All four case studies share a common pattern: an externally-reachable interface (cellular, WiFi, connected services) lacked proper authentication or isolation, allowing attackers to reach safety-critical vehicle functions. The consistent lessons are: segment networks so head units cannot directly inject CAN; disable all unauthenticated fallback paths; pin certificates; deploy OTA capability before you need it. UNECE R155 mandates addressing all of these attack categories in the TARA for every connected vehicle.

🔬 Deep Dive — Core Concepts Expanded

This section builds on the foundational concepts covered above with additional technical depth, edge cases, and configuration nuances that separate competent engineers from experts.

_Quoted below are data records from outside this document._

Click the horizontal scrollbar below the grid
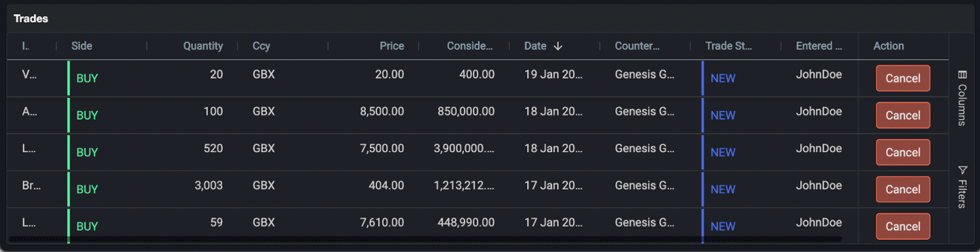Viewport: 980px width, 252px height. coord(425,239)
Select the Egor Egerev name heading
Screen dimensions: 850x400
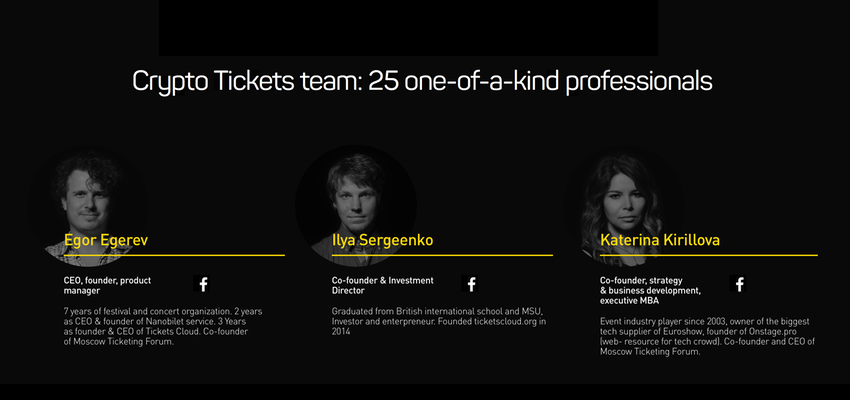(x=106, y=240)
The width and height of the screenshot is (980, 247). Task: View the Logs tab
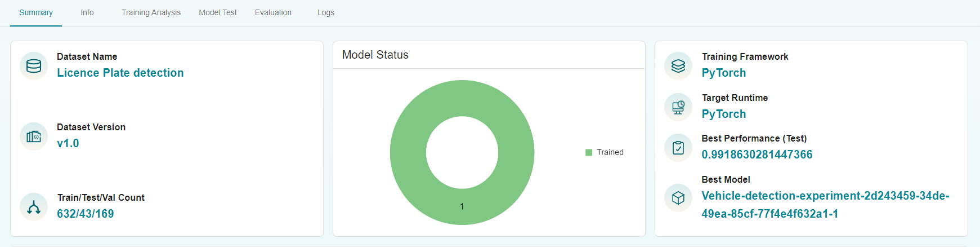(x=326, y=12)
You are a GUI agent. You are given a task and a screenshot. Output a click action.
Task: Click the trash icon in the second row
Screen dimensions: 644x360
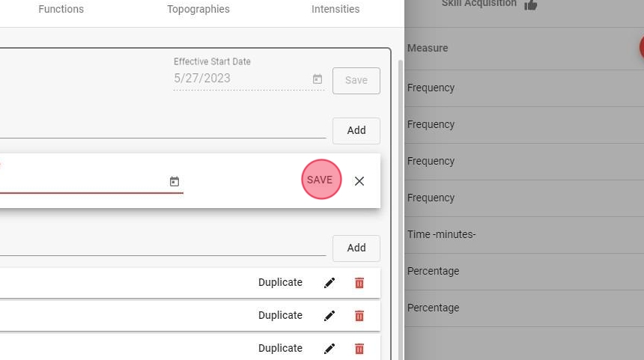pos(359,316)
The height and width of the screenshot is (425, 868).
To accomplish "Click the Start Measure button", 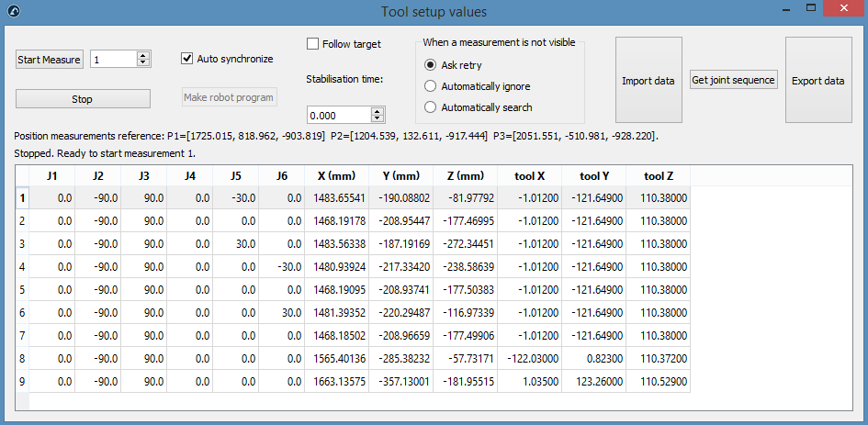I will click(x=50, y=59).
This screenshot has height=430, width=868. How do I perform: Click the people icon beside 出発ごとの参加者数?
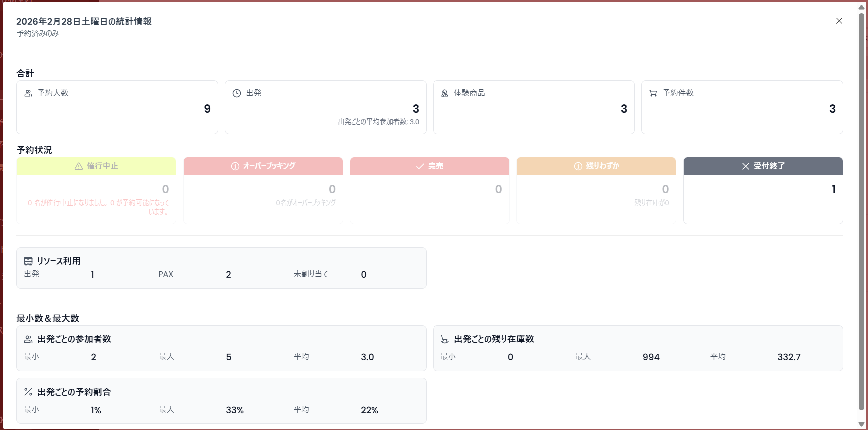click(28, 339)
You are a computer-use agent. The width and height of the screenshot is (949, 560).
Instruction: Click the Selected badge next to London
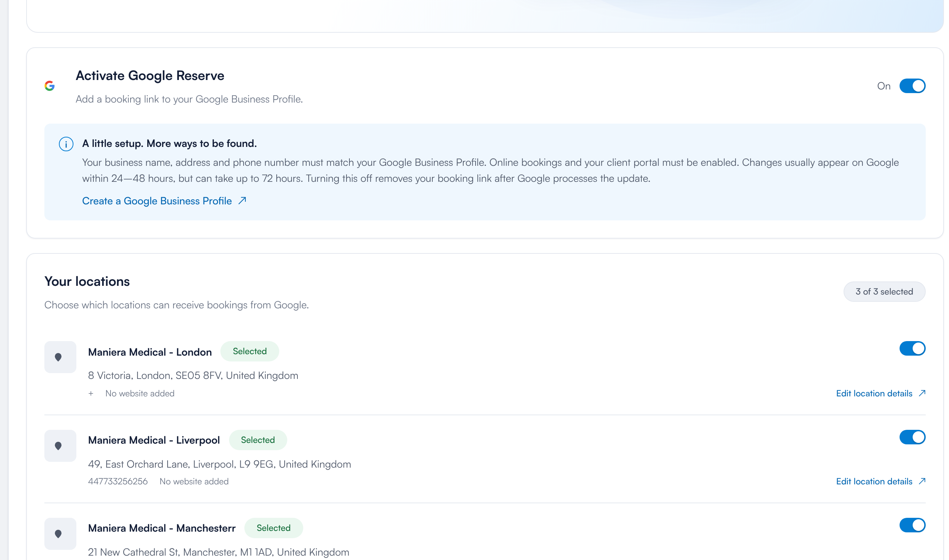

When working on production ECU projects, the details covered here are the ones most commonly responsible for integration delays and late-phase defects.

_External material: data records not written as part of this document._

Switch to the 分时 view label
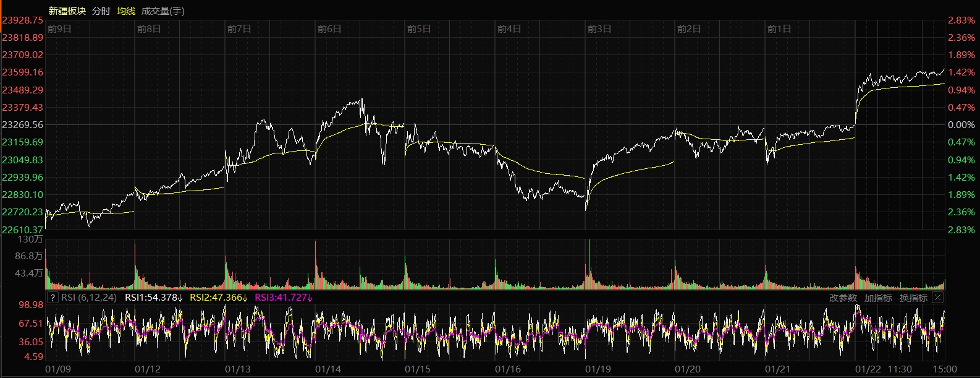The image size is (980, 378). pyautogui.click(x=101, y=11)
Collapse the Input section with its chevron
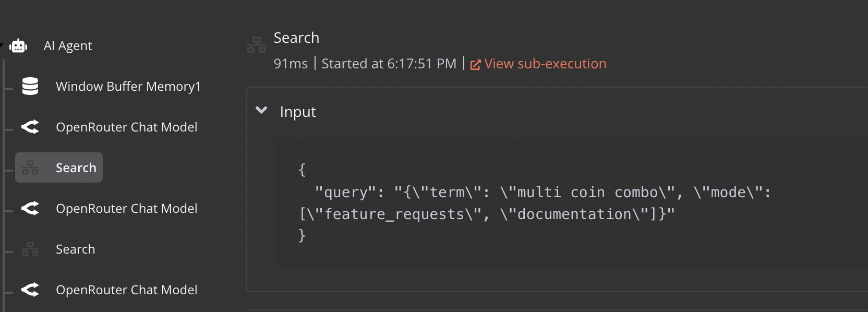This screenshot has height=312, width=868. point(261,110)
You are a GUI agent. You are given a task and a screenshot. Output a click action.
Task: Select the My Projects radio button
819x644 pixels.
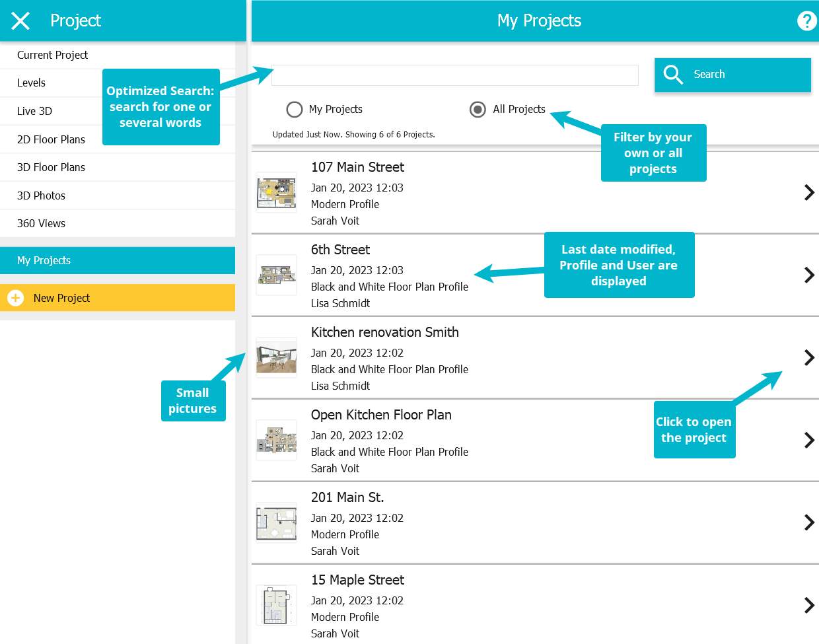[295, 109]
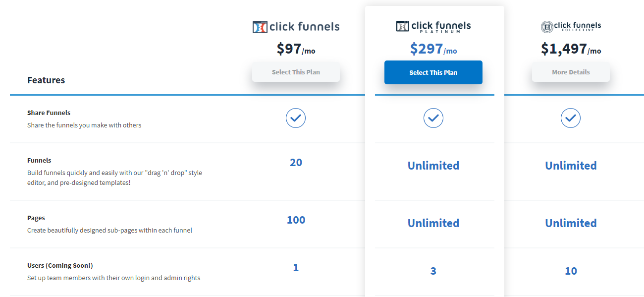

Key principles to reinforce:

  • Configuration over coding: In AUTOSAR and automotive middleware environments, correctness is largely determined by ARXML configuration, not application code. A correctly implemented algorithm can produce wrong results due to a single misconfigured parameter.
  • Traceability as a first-class concern: Every configuration decision should be traceable to a requirement, safety goal, or architecture decision. Undocumented configuration choices are a common source of regression defects when ECUs are updated.
  • Cross-module dependencies: In tightly integrated automotive software stacks, changing one module's configuration often requires corresponding updates in dependent modules. Always perform a dependency impact analysis before submitting configuration changes.

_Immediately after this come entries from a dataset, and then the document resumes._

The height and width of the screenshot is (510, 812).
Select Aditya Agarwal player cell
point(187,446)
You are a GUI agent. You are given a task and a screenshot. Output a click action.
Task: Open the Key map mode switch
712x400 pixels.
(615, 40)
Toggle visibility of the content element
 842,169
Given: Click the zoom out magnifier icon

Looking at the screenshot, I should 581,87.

🏭 How This Topic Appears in Production Projects

  • Project integration phase: The concepts covered in this lesson are most commonly encountered during ECU integration testing — when multiple software components from different teams are combined for the first time. Issues that were invisible in unit tests frequently surface at this stage.
  • Supplier/OEM interface: This is a topic that frequently appears in technical discussions between Tier-1 ECU suppliers and OEM system integrators. Engineers who can speak fluently about these details earn credibility and are often brought into critical design review meetings.
  • Automotive tool ecosystem: Vector CANoe/CANalyzer, dSPACE tools, and ETAS INCA are the standard tools used to validate and measure the correct behaviour of the systems described in this lesson. Familiarity with these tools alongside the conceptual knowledge dramatically accelerates debugging in real projects.

⚠️ Common Mistakes and How to Avoid Them

  1. Assuming default configuration is correct: Automotive software tools ship with default configurations that are designed to compile and link, not to meet project-specific requirements. Every configuration parameter needs to be consciously set. 'It compiled' is not the same as 'it is correctly configured'.
  2. Skipping documentation of configuration rationale: In a 3-year ECU project with team turnover, undocumented configuration choices become tribal knowledge that disappears when engineers leave. Document why a parameter is set to a specific value, not just what it is set to.
  3. Testing only the happy path: Automotive ECUs must behave correctly under fault conditions, voltage variations, and communication errors. Always test the error handling paths as rigorously as the nominal operation. Many production escapes originate in untested error branches.
  4. Version mismatches between teams: In a multi-team project, the BSW team, SWC team, and system integration team may use different versions of the same ARXML file. Version management of all ARXML files in a shared repository is mandatory, not optional.

📊 Industry Note

Engineers who master both the theoretical concepts and the practical toolchain skills covered in this course are among the most sought-after professionals in the automotive software industry. The combination of AUTOSAR standards knowledge, safety engineering understanding, and hands-on configuration experience commands premium salaries at OEMs and Tier-1 suppliers globally.